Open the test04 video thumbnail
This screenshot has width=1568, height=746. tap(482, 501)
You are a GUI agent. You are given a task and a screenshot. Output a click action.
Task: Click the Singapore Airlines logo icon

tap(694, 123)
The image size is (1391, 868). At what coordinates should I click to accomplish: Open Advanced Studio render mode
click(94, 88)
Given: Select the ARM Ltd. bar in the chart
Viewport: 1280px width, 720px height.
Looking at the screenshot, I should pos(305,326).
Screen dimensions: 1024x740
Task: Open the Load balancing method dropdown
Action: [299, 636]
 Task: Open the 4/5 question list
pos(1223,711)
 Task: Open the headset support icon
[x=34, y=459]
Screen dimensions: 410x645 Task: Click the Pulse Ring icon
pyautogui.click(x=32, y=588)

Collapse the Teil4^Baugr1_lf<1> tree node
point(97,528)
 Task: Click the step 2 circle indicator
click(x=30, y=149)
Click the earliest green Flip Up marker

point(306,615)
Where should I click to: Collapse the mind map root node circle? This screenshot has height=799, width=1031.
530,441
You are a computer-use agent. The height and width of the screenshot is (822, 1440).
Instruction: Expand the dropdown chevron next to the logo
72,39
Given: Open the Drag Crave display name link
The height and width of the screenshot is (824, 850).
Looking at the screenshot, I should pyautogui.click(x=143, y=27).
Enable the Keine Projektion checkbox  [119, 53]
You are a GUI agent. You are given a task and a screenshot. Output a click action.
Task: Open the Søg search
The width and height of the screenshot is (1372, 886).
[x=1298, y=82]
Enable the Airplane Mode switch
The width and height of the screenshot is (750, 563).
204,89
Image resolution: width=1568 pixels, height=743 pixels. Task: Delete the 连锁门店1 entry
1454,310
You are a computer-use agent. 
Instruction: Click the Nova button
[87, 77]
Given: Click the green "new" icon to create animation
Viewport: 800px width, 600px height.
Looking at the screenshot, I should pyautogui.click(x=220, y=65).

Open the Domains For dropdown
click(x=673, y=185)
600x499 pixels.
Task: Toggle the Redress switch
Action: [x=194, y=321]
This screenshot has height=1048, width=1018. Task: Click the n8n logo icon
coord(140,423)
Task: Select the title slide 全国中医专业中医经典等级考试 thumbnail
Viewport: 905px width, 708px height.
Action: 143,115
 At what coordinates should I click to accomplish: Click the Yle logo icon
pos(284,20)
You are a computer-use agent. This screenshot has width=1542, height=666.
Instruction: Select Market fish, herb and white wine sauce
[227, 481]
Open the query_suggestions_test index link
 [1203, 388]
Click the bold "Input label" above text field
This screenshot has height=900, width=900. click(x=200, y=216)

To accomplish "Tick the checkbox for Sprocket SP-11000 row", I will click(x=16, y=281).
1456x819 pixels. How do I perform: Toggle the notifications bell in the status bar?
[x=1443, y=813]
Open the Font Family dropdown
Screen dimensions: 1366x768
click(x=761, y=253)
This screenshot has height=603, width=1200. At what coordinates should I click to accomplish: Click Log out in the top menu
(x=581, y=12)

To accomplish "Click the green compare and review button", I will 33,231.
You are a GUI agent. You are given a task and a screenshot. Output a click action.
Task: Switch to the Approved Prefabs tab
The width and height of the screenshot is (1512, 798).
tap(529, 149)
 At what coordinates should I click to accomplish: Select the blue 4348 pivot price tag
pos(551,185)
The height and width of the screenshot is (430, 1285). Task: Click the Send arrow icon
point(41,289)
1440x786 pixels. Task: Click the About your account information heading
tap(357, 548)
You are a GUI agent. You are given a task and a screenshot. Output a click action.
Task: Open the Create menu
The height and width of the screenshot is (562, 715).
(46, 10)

CHALLENGE:
Reproduce the records without any changes, starting at the line that contains "The image size" and ending at the line that contains "Action: 143,115".

WRITTEN SOLUTION:
The image size is (1391, 868). At what coordinates should I click to accomplish: Open Advanced Studio render mode
click(94, 88)
Given: Select the ARM Ltd. bar in the chart
Viewport: 1280px width, 720px height.
Looking at the screenshot, I should pos(305,326).
Screen dimensions: 1024x740
Task: Open the Load balancing method dropdown
Action: [299, 636]
 Task: Open the 4/5 question list
pos(1223,711)
 Task: Open the headset support icon
[x=34, y=459]
Screen dimensions: 410x645 Task: Click the Pulse Ring icon
pyautogui.click(x=32, y=588)

Collapse the Teil4^Baugr1_lf<1> tree node
point(97,528)
 Task: Click the step 2 circle indicator
click(x=30, y=149)
Click the earliest green Flip Up marker

point(306,615)
Where should I click to: Collapse the mind map root node circle? This screenshot has height=799, width=1031.
530,441
You are a computer-use agent. The height and width of the screenshot is (822, 1440).
Instruction: Expand the dropdown chevron next to the logo
72,39
Given: Open the Drag Crave display name link
The height and width of the screenshot is (824, 850).
Looking at the screenshot, I should pyautogui.click(x=143, y=27).
Enable the Keine Projektion checkbox  [119, 53]
You are a GUI agent. You are given a task and a screenshot. Output a click action.
Task: Open the Søg search
The width and height of the screenshot is (1372, 886).
[x=1298, y=82]
Enable the Airplane Mode switch
The width and height of the screenshot is (750, 563).
204,89
Image resolution: width=1568 pixels, height=743 pixels. Task: Delete the 连锁门店1 entry
1454,310
You are a computer-use agent. 
Instruction: Click the Nova button
[87, 77]
Given: Click the green "new" icon to create animation
Viewport: 800px width, 600px height.
Looking at the screenshot, I should pyautogui.click(x=220, y=65).

Open the Domains For dropdown
click(x=673, y=185)
600x499 pixels.
Task: Toggle the Redress switch
Action: [x=194, y=321]
This screenshot has height=1048, width=1018. Task: Click the n8n logo icon
coord(140,423)
Task: Select the title slide 全国中医专业中医经典等级考试 thumbnail
Viewport: 905px width, 708px height.
Action: 143,115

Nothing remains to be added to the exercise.